From the records that follow, copy every line that contains the word "menu".

# [SUPPLIED RECORDS]
....................

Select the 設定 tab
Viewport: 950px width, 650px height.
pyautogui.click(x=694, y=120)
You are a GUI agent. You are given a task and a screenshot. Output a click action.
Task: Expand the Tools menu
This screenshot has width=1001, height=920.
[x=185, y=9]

....................

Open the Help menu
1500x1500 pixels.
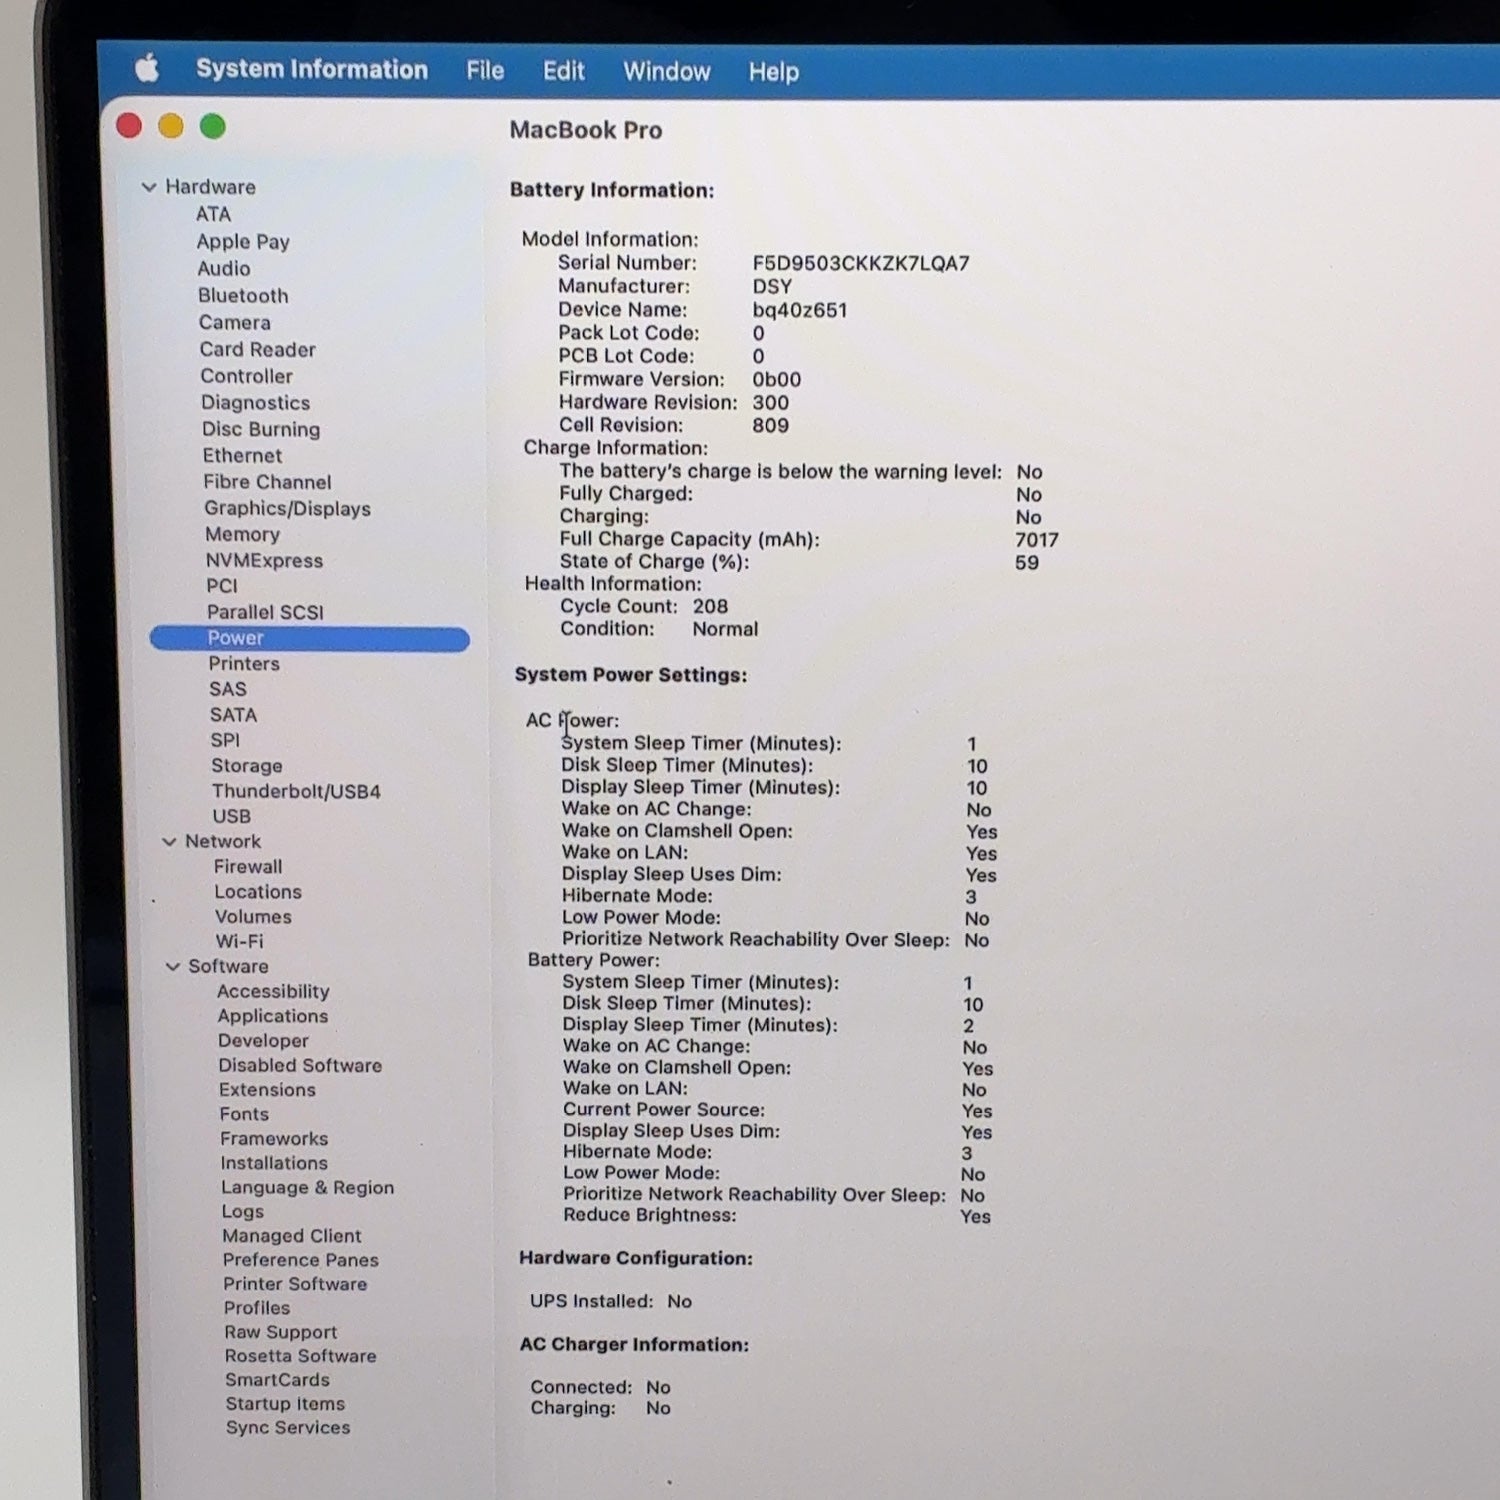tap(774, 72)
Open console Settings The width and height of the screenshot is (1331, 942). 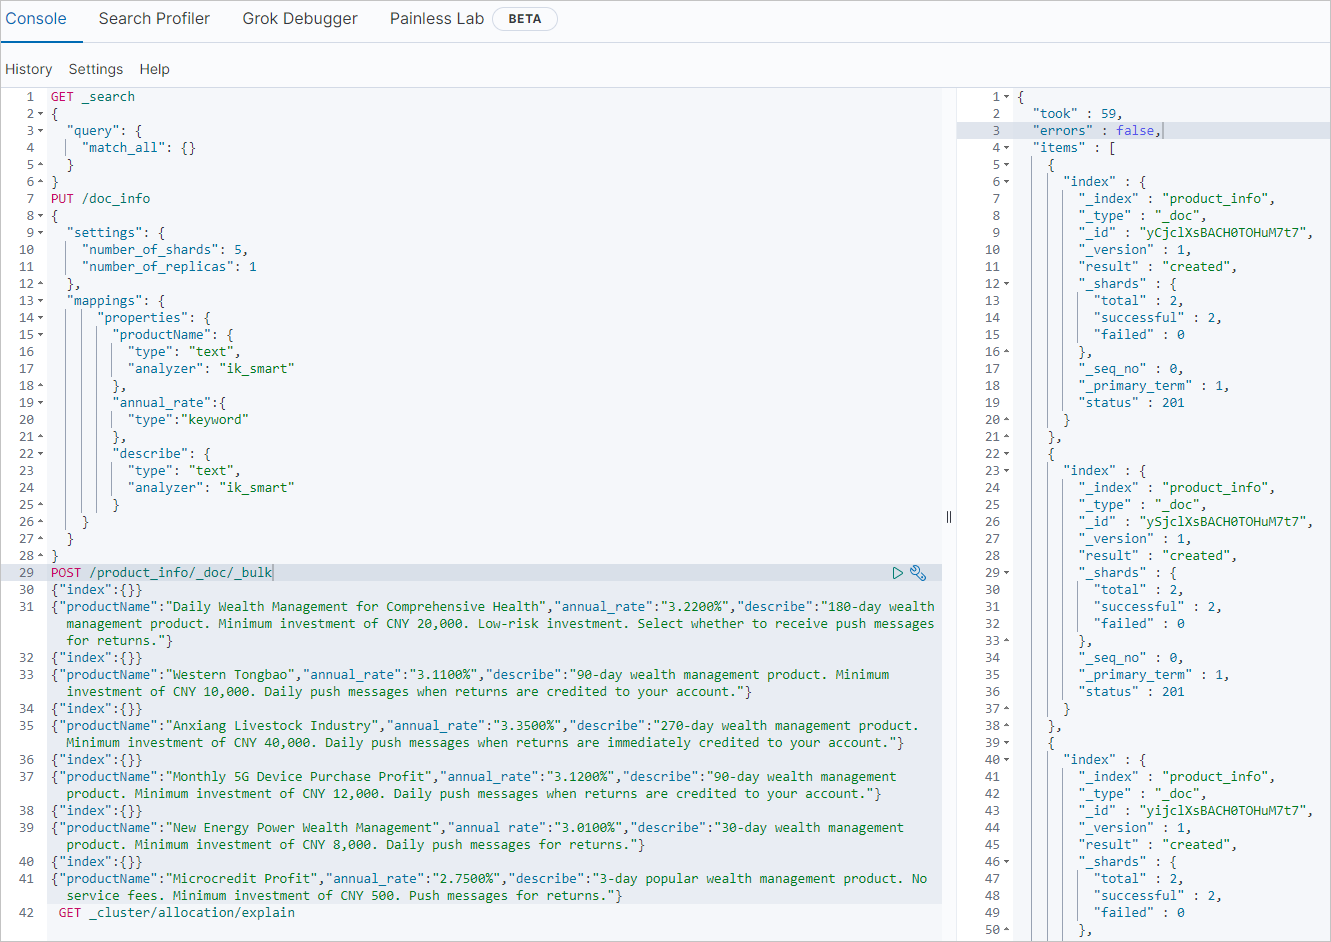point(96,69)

....................

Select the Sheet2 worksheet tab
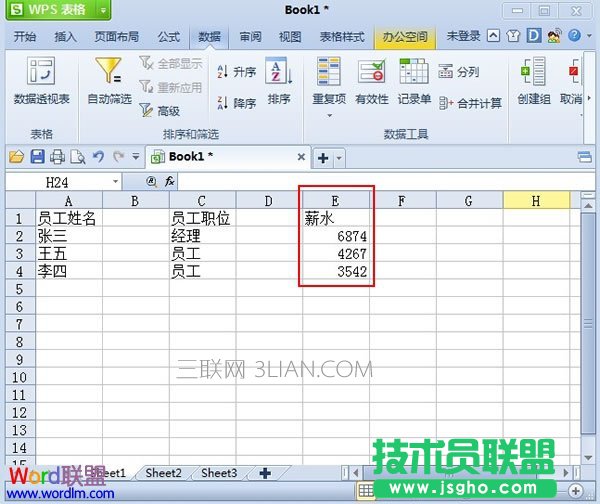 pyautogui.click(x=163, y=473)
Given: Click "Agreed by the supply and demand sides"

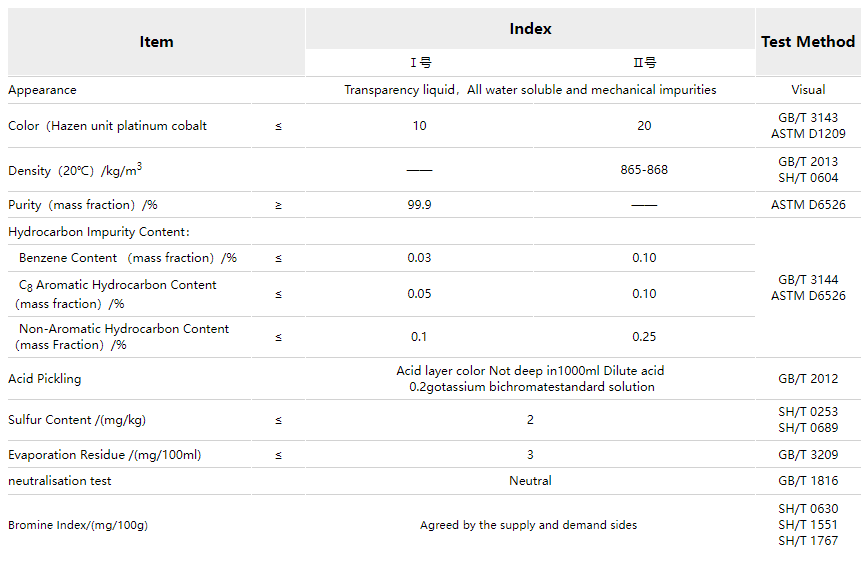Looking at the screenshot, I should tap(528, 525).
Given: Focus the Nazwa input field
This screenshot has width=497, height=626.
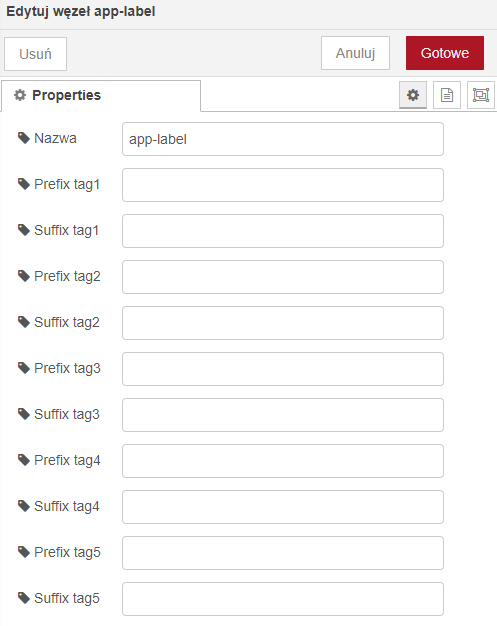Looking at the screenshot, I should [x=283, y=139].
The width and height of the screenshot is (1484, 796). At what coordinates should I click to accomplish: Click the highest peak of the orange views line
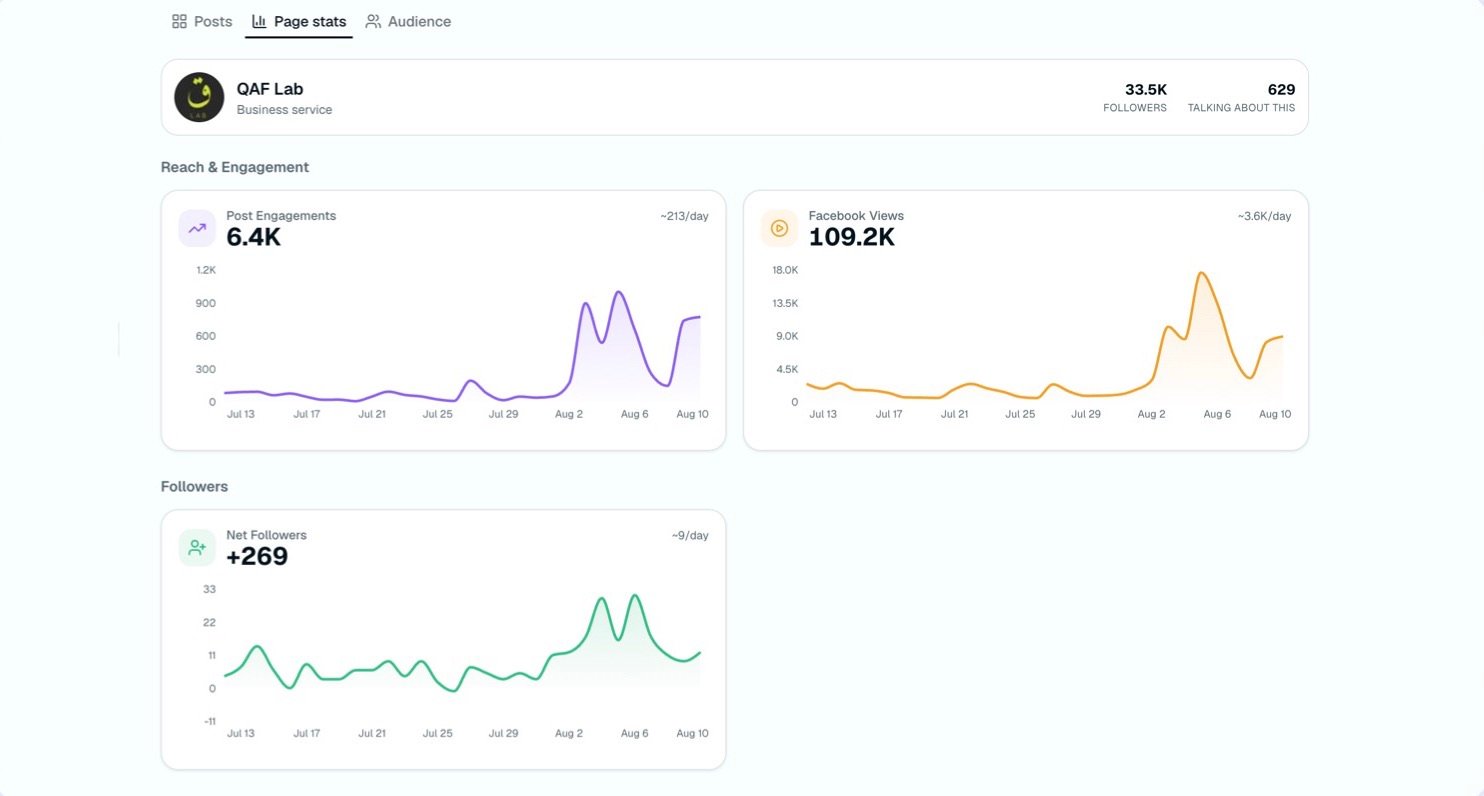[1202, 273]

....................

# [EXERCISE RESULT]
Task: Expand the Tools menu
Open the Help menu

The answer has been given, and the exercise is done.